A greedy approach to the BU HUB requirements
"The BU Hub is Boston University’s University-wide general education program that emphasizes working across disciplines to prepare for a complex and diverse world. Students can explore a variety of courses and innovative learning experiences while developing six essential capacities and fulfilling Hub requirements. Explore these six capacities, Hub learning outcomes, and how the Hub works below." -https://www.bu.edu/hub/hub-courses/
├── README.md
├── catalog
│ ├── catalog.json (full catalog scraped from the BU course catalog)
│ └── catalog_sorted.json (all HUB courses as of fall 2020 - 100-level and up)
│
├── search.js (catalog in JavaScript for easy map/reduce/filter-ing)
│
└── set_cover.py (the actual algorithm)
BU students know how annoying the HUB is, and how confusing it is to ensure they aren't forgetting any requirements, as even one overlooked unit necessitates a whole extra 4 credit class.

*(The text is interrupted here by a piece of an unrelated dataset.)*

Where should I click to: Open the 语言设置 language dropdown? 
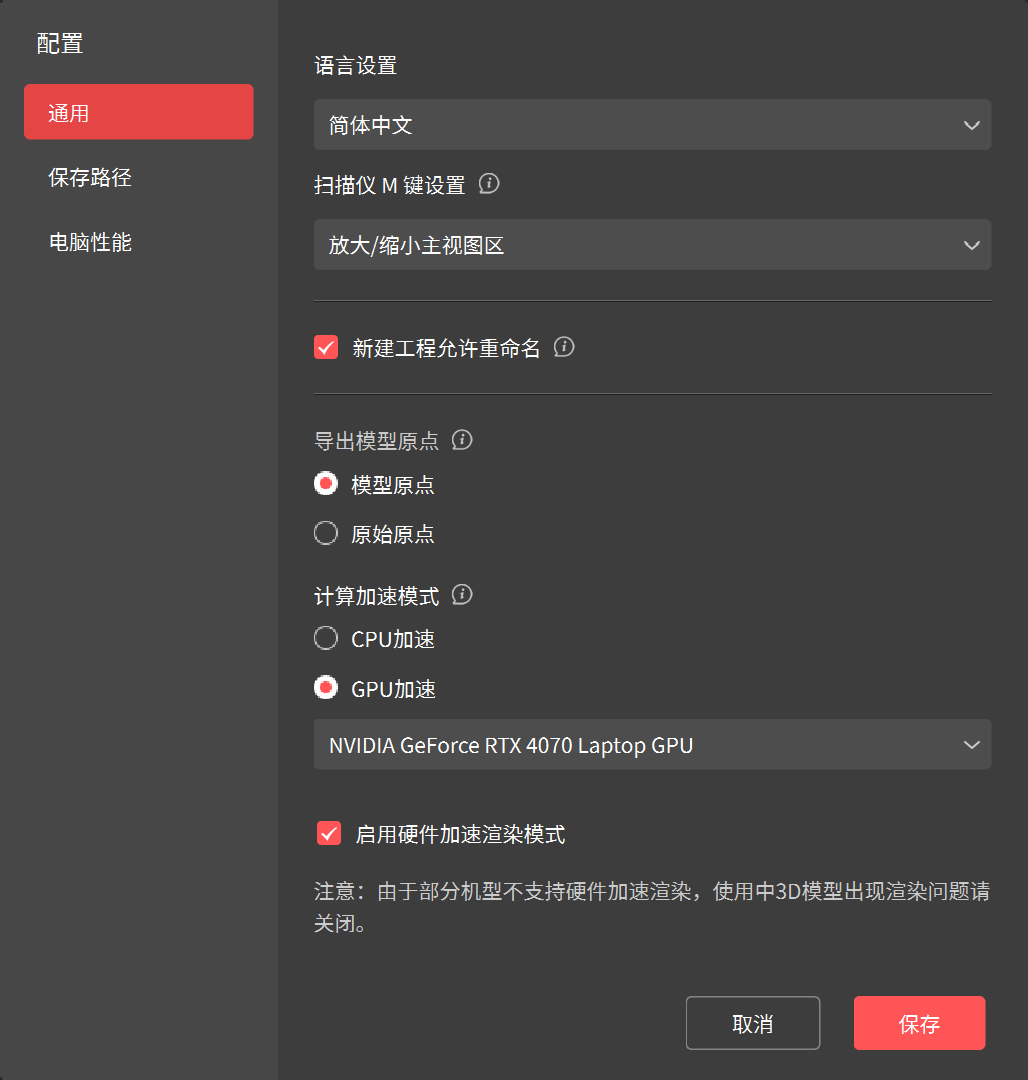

One way to formulate the BU HUB course selection problem is as a graph problem. Given a graph G={U,V,E}, let U be the available courses, V be the set of required HUB units, and E connect courses to the units they fulfill. A solution is any subset of U that collectively neighbors all of V.
Unfortunately this description is of an NP-complete problem, as it is mutually reducible to ordinary set coverage. And even though we may be able to narrow down BUs thousands of courses to a couple hundred, it's still intractable to solve exhaustively—or guarantee the most optimal solution.
Thankfully however, we don't necessarily need to guarantee most optimal course-selection, just a good enough one for a recommendation, and there's a nice little greedy algorithm for finding sets that are pretty close if not indeed correct on occasion.
The reduction to make use of this algorithm is simply rewriting the courses as sets of the HUB units they provide and remembering to look up the indexes of the chosen classes at the end.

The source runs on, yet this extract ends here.